Todd Stern: Tabii ki burada ilerlemeden ne kastettiğimiz önemli. Bu konuları ABD içinde bu yıl yeşil yasalar geçse de geçmese öyle ya da böyle  olgunlaştırmalı, geliştirmeli ve devam ettirmeliyiz. Yasal olarak bağlayıcı bir anlaşma konusunda ise bazı konular çok hayati. Ve bunlardan bir tanesi bizim ve çok sayıda ülkenin de paylaştığı bir görüş. Tabii ben burada ABD adına konuşuyorum. Biz konsept olarak tamamen yasal bir anlaşma için hazırız. Ancak yasal olarak simetrik tabir ettiğimiz bir anlaşma yapmaya hazırız. Yani biz bağlayıcı bir anlaşma imzaladığımızda, aynı maddeler Çin ve Hindistan’ı ve diğer belli başlı ülkeleri de yasal olarak bağlayıcı olmalı.  ABD hemen yarın bir seremoni ile kanunları imzalasa bile bazı ülkelerin yasal olarak bağlayıcı bir anlaşmaya hazır olup olmadıkları konusunda ciddi soru işaretleri var.  Bunları bu süreçte ilerledikçe öğreneceğiz.  Buraya geldiğim ilk günden beri ABD’nin  kendi programını yapması gerektiğini söylüyorum. Başkan zaten yönetimsel adımlarla çok önemli şeyler yaptı. Sadece yönetimsel de değil, teşvik paketiyle de önemli adımları atıldı. Teşvik paketi milyarlarca dolarlık yeşil yatırımın ve yeşil girişimin önü açtı. Amerikan Çevre Koruma Ajansı (EPA) da üstüne düşeni yapıyor. Başkan Obama bu işe baş koymuş durumda ve birçok cephede ilerliyor. Başından beri söylediğimiz şu: Tam kapsamlı bir yasal paket yapmak istediklerimizin çok önemli  bir parçası ve en iyi yol. Ve hala bu sene bu işi bitirebilmeyi ümit ediyoruz, bakalım göreceğiz.

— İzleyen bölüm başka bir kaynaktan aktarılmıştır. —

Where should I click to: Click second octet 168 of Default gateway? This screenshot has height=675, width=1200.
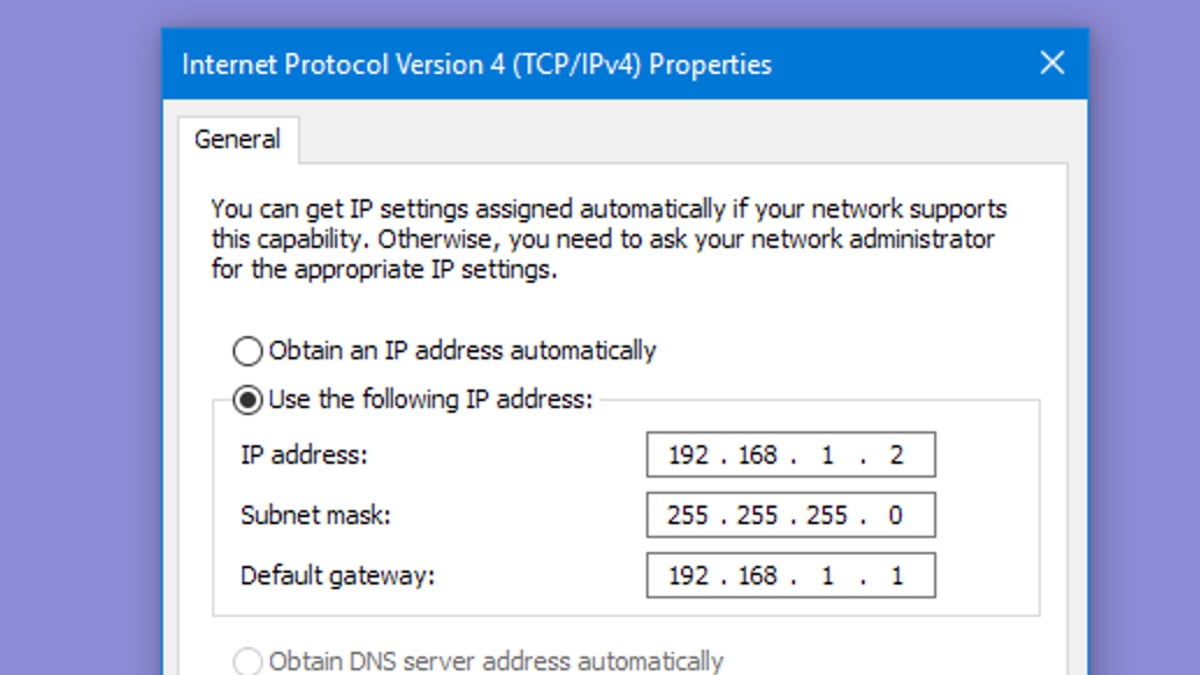tap(757, 576)
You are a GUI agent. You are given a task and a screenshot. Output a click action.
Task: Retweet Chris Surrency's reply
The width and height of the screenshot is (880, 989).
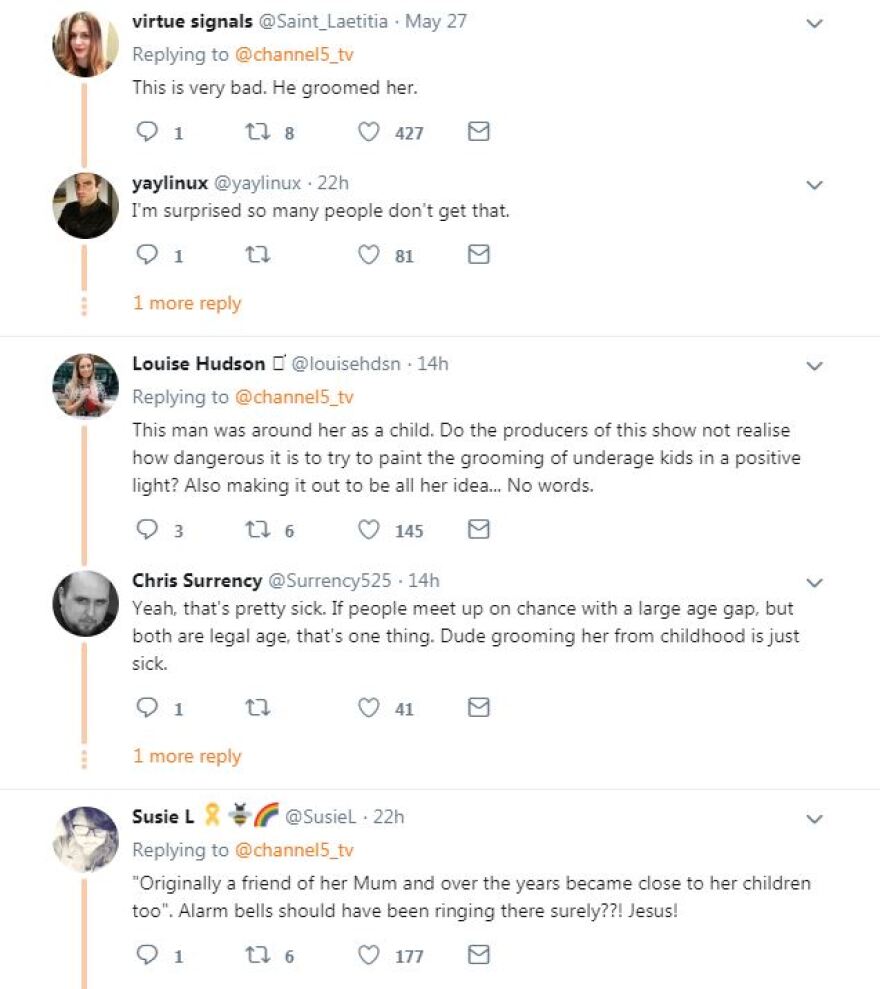(256, 708)
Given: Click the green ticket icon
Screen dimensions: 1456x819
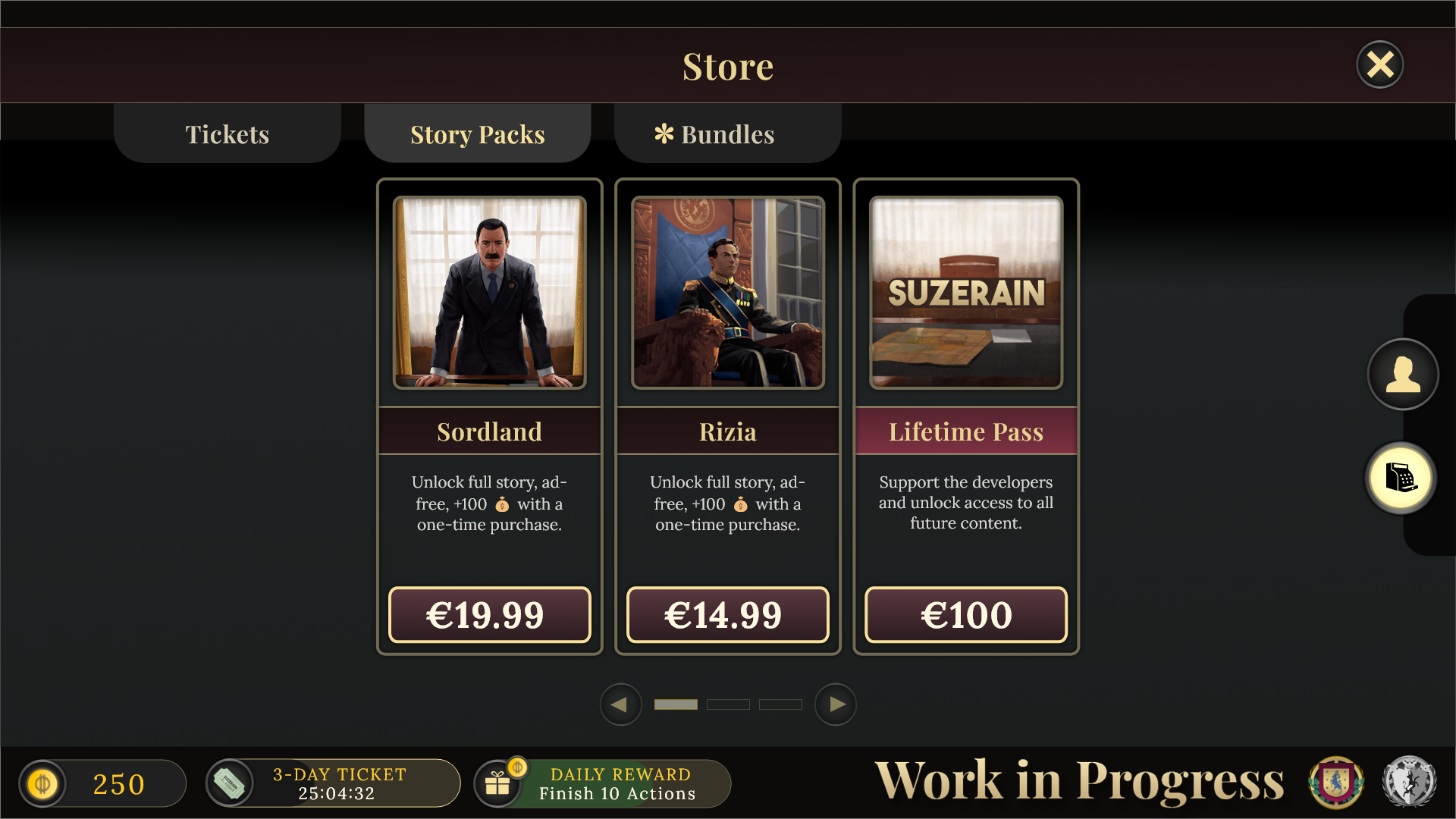Looking at the screenshot, I should [x=229, y=783].
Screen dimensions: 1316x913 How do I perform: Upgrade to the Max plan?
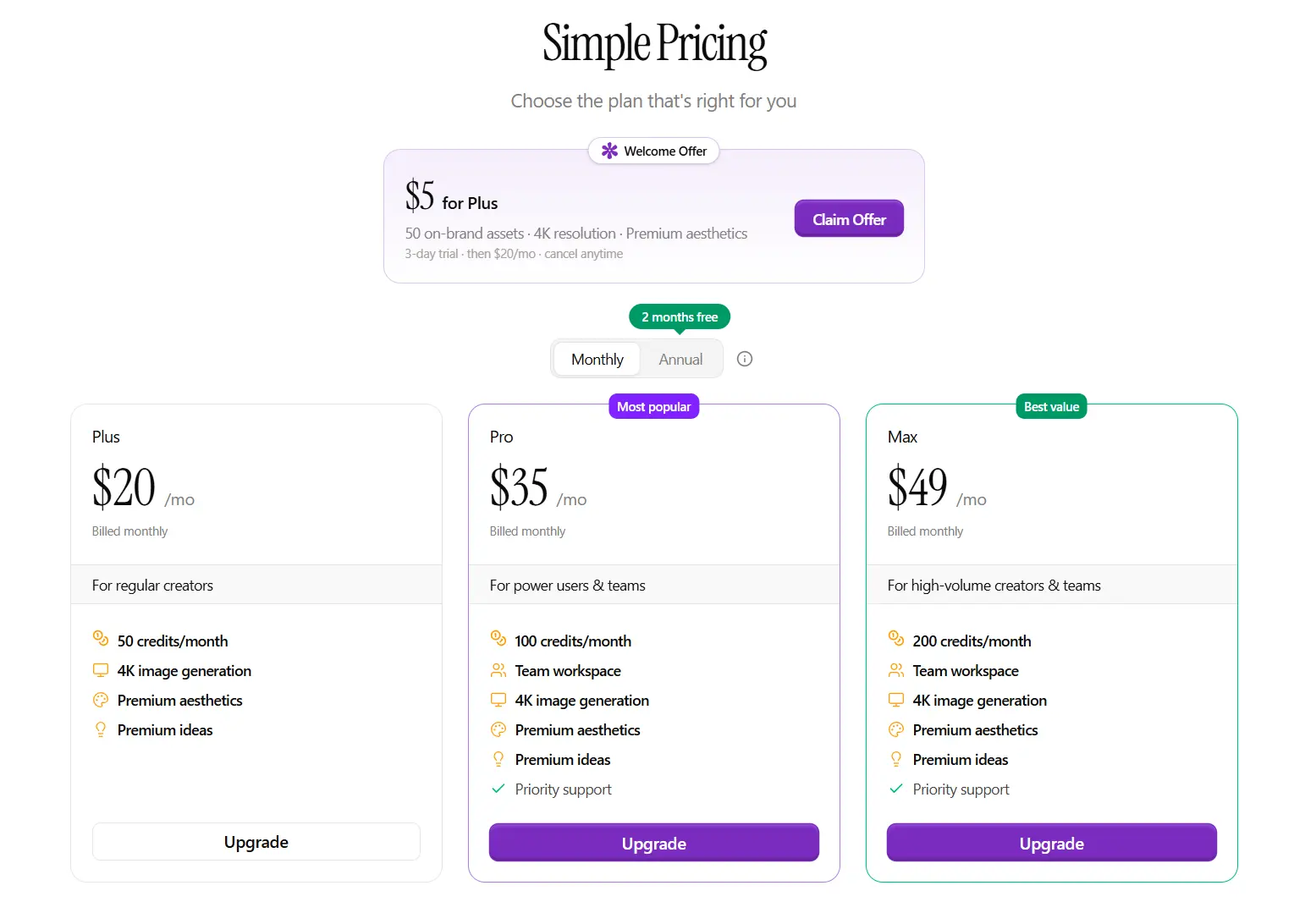tap(1051, 843)
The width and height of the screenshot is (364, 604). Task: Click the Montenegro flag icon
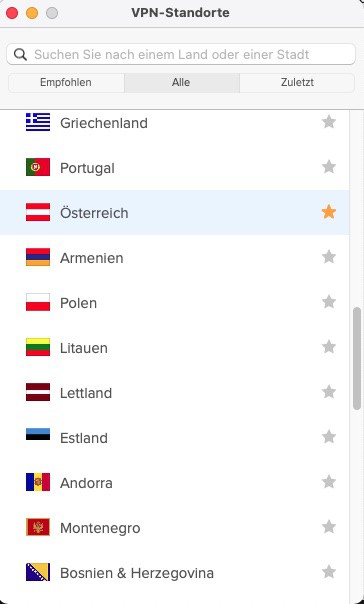38,527

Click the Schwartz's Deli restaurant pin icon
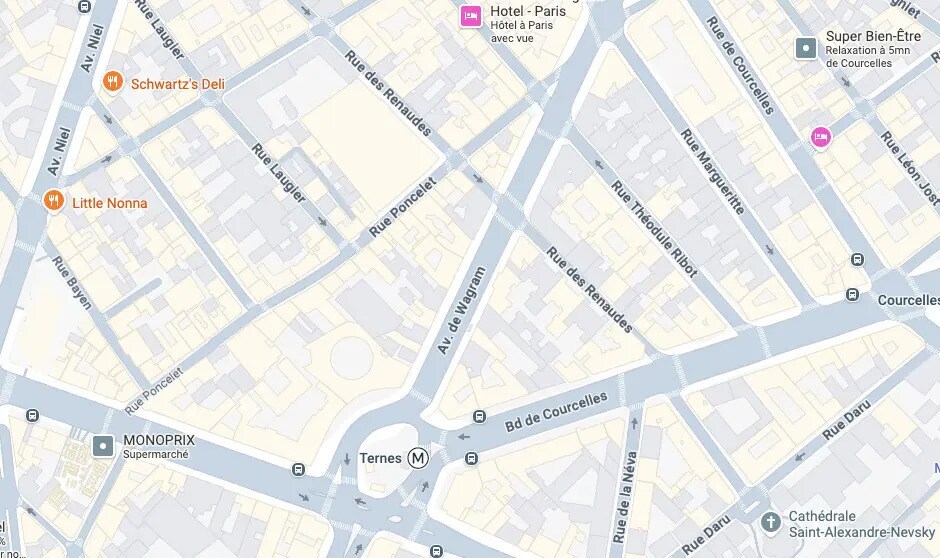(113, 81)
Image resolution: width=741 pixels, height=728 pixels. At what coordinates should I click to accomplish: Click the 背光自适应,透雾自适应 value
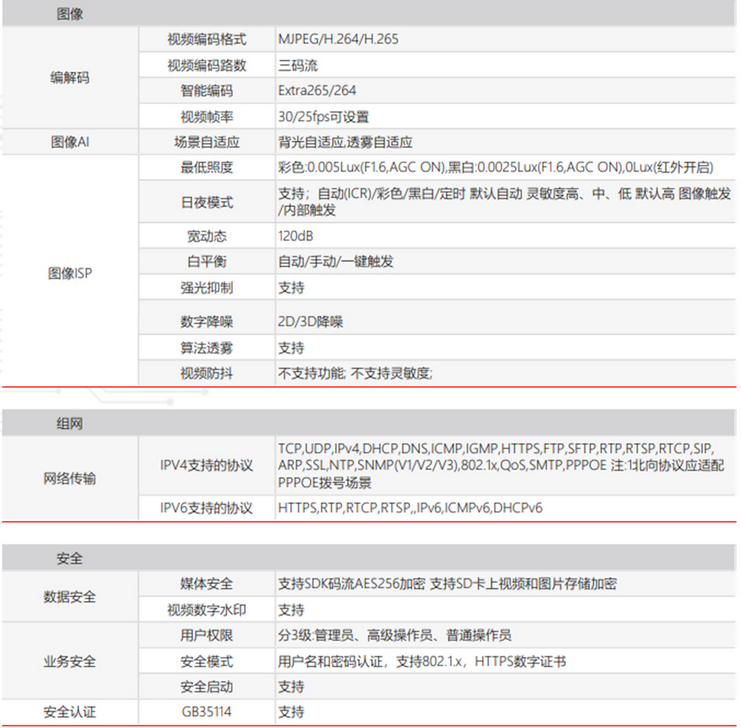[x=345, y=142]
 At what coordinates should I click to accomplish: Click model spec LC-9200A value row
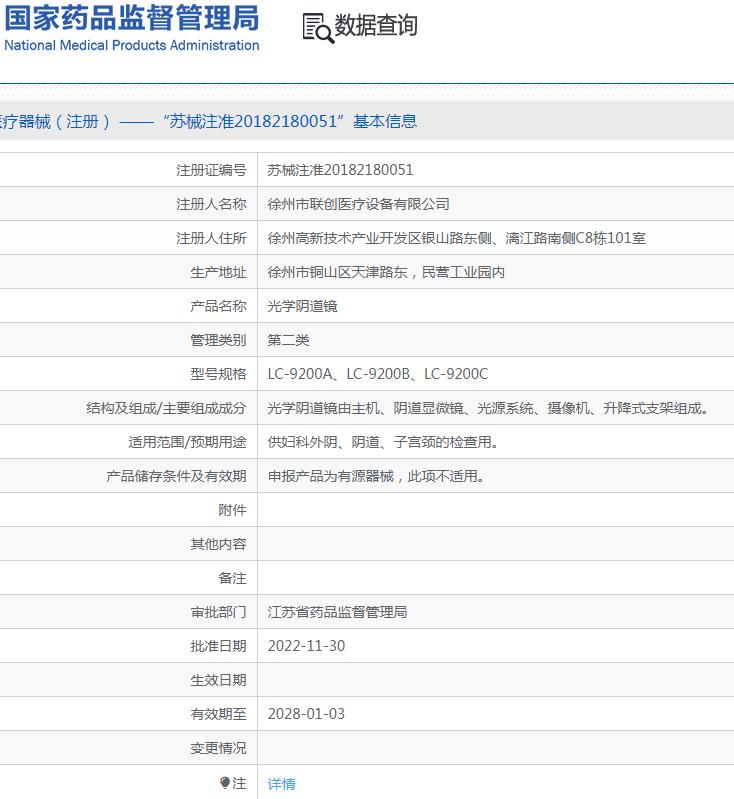tap(495, 374)
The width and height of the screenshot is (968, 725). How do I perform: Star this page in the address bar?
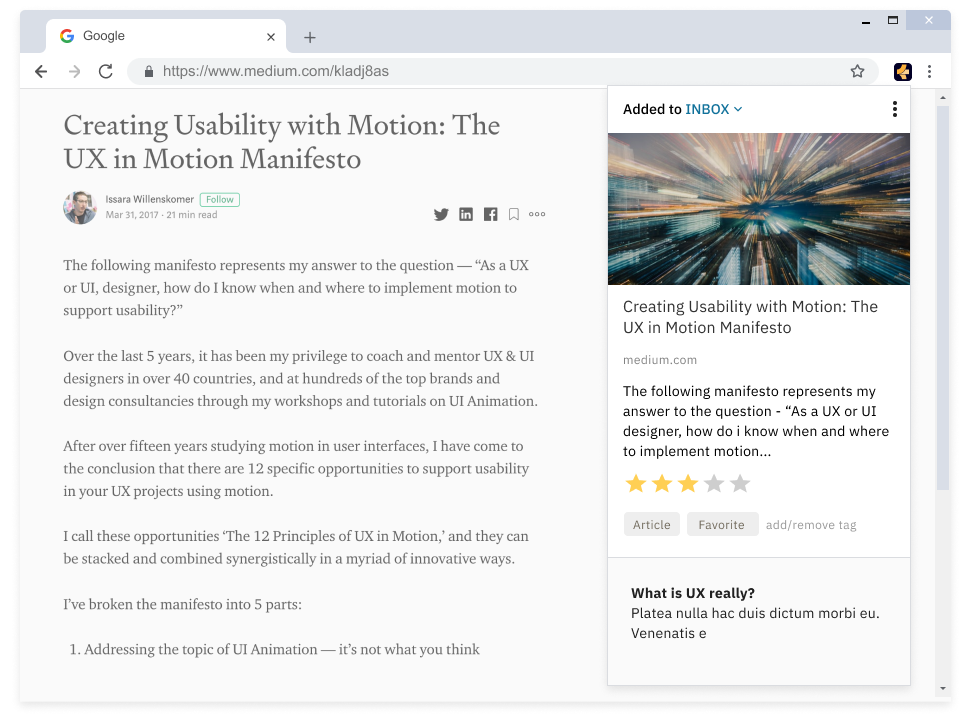tap(857, 71)
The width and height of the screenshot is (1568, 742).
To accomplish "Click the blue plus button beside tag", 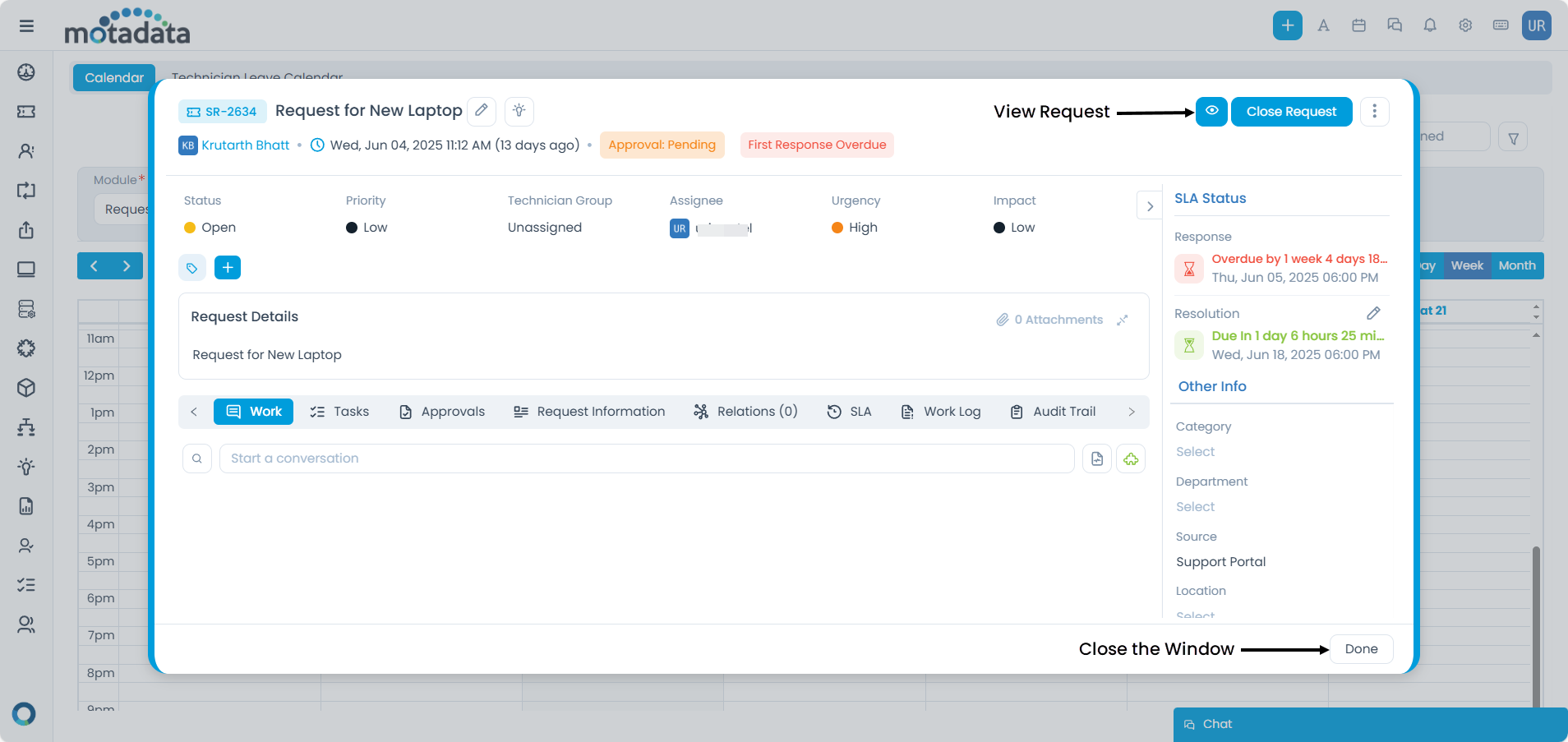I will click(228, 268).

-Halkın desteğinin ve ilgisinin azalmış olması ve Heritage Vakfı gibi iklim değişikliğinin bir hikayeden ibaret olduğunu söyleyen kuruluşlar süreci nasıl etkiliyor?

Todd Stern:  Ekonomik kriz gerçeği başından beri Başkan Obama’nın tüm enerjisini iklim paketine vermesini güçleştiriyor. İnsanlar daha çok işleri, evleri ve ekonominin durumu ile ilgileniyor. Bu gibi konuların tehlike altında olması insanları etkiliyor. Başkan’ın ekonomi takımı bu temel konularda bence büyük gelişmeler kaydetti. Ama aynı zamanda kriz gerçeği siyasi işleri zorlaştırıyor. Baştan itibaren Obama ekonomiyi düzeltirken “yeşil konuları bir kenara koyalım” diyebilirdi ama o bunun tam tersini yaptı ve bir yandan ekonomiyle uğraşırken bir yandan da yeşil politikaları sürdürdü. Yeşil enerjiler için 80-90 milyar dolarlık destek paketi ortaya kondu. Kendisi kişisel olarak bu konuya çok odaklanmış durumda. Evet zor, bu sene yeşil yasaları geçirebilir miyiz bilmiyorum ama Senatör Kerry, Graham ve Lieberman çok ve etkili çalışıyorlar, yönetimden büyük destek alıyorlar, fakat son zamanlarda yolumuza engeller çıkıyor, sonuç nasıl olacak bilmiyorum, oyun kesinlikle bitmedi, nasıl gideceğini göreceğiz.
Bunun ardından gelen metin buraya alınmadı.